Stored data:

[Start of section]

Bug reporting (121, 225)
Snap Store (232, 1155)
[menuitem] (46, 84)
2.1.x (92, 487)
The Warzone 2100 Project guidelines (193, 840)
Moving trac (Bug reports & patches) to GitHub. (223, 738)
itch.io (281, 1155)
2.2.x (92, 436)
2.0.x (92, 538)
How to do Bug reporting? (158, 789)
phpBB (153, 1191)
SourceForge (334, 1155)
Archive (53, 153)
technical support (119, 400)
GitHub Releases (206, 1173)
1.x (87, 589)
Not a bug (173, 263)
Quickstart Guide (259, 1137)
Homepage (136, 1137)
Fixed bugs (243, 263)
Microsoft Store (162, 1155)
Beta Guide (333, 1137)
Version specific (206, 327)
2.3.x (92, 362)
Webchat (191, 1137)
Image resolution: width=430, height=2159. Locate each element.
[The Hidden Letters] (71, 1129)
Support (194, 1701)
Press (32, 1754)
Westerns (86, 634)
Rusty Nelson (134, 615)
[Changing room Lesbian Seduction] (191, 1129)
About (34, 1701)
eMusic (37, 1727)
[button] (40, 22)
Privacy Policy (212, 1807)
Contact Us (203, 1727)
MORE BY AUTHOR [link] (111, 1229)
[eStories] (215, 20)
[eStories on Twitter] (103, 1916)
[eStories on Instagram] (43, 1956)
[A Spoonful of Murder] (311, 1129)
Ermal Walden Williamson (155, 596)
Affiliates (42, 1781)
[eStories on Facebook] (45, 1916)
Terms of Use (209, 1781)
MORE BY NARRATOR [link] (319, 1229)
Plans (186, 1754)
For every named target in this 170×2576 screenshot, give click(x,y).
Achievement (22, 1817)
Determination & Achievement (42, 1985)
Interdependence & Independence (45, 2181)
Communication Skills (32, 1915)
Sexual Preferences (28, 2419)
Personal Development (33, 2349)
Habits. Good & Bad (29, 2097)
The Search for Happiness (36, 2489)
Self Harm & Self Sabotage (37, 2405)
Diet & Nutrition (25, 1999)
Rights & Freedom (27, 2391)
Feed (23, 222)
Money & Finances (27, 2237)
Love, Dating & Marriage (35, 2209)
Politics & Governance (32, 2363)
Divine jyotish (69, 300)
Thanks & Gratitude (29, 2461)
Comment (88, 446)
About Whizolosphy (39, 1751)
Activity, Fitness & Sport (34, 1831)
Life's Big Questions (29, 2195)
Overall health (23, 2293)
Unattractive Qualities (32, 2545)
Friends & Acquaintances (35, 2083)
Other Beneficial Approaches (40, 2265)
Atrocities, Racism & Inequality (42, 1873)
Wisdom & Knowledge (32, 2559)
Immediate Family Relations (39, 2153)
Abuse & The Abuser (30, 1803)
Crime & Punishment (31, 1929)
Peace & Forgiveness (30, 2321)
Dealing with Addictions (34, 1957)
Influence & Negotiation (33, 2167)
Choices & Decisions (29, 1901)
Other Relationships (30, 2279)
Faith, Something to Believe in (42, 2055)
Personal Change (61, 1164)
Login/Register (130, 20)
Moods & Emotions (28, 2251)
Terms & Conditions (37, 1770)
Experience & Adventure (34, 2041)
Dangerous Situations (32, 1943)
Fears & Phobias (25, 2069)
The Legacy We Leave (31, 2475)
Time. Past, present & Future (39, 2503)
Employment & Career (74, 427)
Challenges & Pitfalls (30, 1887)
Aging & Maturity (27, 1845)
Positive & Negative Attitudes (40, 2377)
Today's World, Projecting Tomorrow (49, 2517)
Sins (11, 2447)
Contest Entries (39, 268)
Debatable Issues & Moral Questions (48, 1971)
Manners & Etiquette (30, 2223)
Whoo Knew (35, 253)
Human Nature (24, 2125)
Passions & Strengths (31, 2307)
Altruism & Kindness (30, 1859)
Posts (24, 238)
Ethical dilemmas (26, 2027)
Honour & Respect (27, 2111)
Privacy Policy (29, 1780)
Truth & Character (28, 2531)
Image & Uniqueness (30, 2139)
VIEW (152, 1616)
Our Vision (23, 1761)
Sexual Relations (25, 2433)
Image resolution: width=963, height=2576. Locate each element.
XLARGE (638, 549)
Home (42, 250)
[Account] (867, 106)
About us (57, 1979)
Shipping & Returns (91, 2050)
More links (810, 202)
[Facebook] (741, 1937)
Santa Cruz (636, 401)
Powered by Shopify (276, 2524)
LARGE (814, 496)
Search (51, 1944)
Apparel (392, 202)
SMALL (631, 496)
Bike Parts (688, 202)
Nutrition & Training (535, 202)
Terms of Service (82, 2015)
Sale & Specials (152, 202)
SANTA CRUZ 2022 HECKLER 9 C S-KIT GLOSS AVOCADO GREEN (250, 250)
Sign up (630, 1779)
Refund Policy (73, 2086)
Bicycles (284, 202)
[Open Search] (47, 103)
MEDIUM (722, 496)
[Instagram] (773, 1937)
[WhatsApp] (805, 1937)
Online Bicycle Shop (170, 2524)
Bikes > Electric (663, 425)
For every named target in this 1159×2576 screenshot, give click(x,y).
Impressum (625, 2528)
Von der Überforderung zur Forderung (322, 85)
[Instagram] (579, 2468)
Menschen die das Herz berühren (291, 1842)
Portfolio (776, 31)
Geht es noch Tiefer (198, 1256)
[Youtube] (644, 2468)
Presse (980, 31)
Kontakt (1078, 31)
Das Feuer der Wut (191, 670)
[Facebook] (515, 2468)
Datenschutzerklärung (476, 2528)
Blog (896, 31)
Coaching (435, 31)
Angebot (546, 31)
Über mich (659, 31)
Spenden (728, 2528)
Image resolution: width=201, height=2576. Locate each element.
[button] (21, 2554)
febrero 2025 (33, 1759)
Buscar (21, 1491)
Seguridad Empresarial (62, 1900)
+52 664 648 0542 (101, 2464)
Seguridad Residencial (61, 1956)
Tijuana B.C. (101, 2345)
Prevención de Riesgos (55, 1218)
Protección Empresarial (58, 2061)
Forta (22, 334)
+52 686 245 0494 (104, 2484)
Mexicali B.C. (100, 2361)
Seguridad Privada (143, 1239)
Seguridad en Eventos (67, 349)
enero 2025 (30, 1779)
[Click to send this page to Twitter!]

[End of section]

▸ **PROBLEM STATEMENT**
Output only the number of lines above holding "Other".

▸ **ANSWER BELOW**
2